Automotive
A history of roads in Virginia: Major highways projects in new century

The new Woodrow Wilson Bridge across the Potomac River replaces the original bridge completed in 1961.
While new projects were fewer in the early 2000s, some major road projects continued. The reconstruction of the Springfield interchange for I-95, I-395 and I-495 in Northern Virginia required building 50 bridges and widening I-95 to 24 lanes on one segment. Another was replacing the aging Woodrow Wilson Bridge, which carries I-95 across the Potomac River, and reconstruction of 7.5 miles of approaches to it.
Completed in 2005, the Pinners Point Interchange, with a 1.5-mile bridge over the Elizabeth River, reduced traffic in the Port Norfolk neighborhood by 80 percent and provided a direct route to the Portsmouth Marine Terminal. The Lynchburg-Madison Heights Bypass, opened in 2006, provided an alternative to heavily congested Route 29 between Lynchburg and Amherst.

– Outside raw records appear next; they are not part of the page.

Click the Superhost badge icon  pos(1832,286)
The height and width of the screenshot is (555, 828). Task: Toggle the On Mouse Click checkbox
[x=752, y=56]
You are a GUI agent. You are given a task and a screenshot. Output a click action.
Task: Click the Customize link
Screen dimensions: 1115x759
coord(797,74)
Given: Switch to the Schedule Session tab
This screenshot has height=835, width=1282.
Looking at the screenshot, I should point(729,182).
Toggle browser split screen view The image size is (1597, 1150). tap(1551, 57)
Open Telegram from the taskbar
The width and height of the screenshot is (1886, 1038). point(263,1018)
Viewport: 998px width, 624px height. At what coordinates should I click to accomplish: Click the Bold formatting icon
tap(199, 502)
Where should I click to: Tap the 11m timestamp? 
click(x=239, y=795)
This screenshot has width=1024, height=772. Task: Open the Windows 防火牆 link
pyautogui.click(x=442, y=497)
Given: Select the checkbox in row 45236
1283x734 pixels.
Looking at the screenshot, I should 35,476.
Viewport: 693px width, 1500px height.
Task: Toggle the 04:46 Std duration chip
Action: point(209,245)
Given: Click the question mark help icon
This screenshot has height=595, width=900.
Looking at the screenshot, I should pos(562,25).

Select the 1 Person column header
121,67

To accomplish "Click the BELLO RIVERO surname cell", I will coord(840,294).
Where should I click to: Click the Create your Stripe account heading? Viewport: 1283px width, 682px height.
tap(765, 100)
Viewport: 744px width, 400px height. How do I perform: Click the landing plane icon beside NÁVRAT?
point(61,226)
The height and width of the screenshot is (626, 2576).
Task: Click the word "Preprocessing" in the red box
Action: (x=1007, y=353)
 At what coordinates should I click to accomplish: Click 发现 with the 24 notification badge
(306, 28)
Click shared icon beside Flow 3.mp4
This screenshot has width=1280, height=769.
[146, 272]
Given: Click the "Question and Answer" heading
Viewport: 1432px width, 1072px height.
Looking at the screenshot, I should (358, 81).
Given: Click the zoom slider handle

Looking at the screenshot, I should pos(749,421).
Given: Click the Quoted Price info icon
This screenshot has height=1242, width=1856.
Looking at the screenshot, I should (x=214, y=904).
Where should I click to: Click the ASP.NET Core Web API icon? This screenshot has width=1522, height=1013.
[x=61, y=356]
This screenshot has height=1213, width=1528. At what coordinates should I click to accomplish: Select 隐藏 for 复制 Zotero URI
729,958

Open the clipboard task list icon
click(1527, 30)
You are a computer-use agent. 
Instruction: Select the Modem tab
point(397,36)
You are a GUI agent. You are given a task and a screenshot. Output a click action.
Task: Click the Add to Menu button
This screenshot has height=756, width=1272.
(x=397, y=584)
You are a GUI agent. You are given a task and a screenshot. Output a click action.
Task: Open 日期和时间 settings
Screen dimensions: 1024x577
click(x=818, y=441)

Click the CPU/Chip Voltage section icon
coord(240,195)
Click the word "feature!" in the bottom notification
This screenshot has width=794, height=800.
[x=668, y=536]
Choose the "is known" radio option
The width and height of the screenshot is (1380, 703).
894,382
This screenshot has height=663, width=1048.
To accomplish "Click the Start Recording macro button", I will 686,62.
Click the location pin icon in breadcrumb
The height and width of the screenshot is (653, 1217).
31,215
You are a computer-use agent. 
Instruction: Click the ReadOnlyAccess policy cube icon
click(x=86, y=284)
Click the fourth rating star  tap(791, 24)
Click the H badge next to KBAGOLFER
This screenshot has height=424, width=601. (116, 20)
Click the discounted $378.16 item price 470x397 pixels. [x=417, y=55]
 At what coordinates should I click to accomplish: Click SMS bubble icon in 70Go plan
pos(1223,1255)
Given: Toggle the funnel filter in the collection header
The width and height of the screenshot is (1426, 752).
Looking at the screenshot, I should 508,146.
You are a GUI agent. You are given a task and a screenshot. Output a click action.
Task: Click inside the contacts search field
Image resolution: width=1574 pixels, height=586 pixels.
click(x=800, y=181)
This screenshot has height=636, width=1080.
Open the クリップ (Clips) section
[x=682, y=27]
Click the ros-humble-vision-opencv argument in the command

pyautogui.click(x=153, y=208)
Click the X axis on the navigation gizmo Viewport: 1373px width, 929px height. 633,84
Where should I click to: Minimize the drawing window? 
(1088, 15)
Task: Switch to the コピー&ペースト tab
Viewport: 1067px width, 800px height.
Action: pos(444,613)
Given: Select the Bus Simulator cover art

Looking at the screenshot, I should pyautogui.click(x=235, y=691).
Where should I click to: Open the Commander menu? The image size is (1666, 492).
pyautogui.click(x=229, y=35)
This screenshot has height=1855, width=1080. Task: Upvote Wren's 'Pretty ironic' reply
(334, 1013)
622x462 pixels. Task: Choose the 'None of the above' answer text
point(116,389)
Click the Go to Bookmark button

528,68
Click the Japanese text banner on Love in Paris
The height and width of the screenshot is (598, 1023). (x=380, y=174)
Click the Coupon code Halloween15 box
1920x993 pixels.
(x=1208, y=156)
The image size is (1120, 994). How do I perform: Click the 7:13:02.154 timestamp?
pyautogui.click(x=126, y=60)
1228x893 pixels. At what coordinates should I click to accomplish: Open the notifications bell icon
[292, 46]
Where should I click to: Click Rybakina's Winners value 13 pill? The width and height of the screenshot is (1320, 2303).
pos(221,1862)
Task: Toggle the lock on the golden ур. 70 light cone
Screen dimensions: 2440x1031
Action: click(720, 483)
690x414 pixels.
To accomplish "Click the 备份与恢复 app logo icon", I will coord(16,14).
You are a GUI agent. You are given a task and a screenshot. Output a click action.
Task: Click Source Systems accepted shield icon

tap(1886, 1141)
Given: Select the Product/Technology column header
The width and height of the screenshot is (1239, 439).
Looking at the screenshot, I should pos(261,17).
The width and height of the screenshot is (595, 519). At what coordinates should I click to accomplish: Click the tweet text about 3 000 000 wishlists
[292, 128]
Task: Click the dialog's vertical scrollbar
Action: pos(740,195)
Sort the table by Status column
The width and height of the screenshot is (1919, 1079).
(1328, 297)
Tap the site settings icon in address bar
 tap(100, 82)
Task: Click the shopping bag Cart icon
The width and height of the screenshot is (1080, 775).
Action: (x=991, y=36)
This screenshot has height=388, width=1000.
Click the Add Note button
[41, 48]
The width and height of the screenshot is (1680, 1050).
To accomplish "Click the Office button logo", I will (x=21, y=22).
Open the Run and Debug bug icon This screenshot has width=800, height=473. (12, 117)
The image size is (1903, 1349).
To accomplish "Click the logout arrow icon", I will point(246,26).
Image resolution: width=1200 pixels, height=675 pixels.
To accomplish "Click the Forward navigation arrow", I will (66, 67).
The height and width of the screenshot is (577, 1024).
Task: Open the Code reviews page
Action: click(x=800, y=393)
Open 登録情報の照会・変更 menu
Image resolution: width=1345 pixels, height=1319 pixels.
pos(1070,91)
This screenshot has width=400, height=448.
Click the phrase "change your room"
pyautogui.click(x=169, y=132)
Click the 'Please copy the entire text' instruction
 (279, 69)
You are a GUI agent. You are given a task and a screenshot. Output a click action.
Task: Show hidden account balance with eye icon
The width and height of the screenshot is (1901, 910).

Widening Virginia’s longest highway, Route 58, which stretches from the Atlantic Ocean to the southwest tip of the state, continued. The western loop around Richmond, Route 288, was completed in 2004, and economic development followed closely. Environmental enhancements, including underpasses for animals to safely cross the road, accompanied the relocation of Route 17 in Chesapeake completed in 2005.
The progress of highways in Virginia during the last century came at great human costs as well as monetary ones. Consequently, a VDOT Workers’ Memorial was dedicated in 2004 to honor state highway workers who died of work-related causes.The memorial, supported entirely by donations from employees and many others, was built within a scenic pull-off on I-64 on Afton Mountain. Its centerpiece is a monument with names of more than 130 employees who have died since 1928.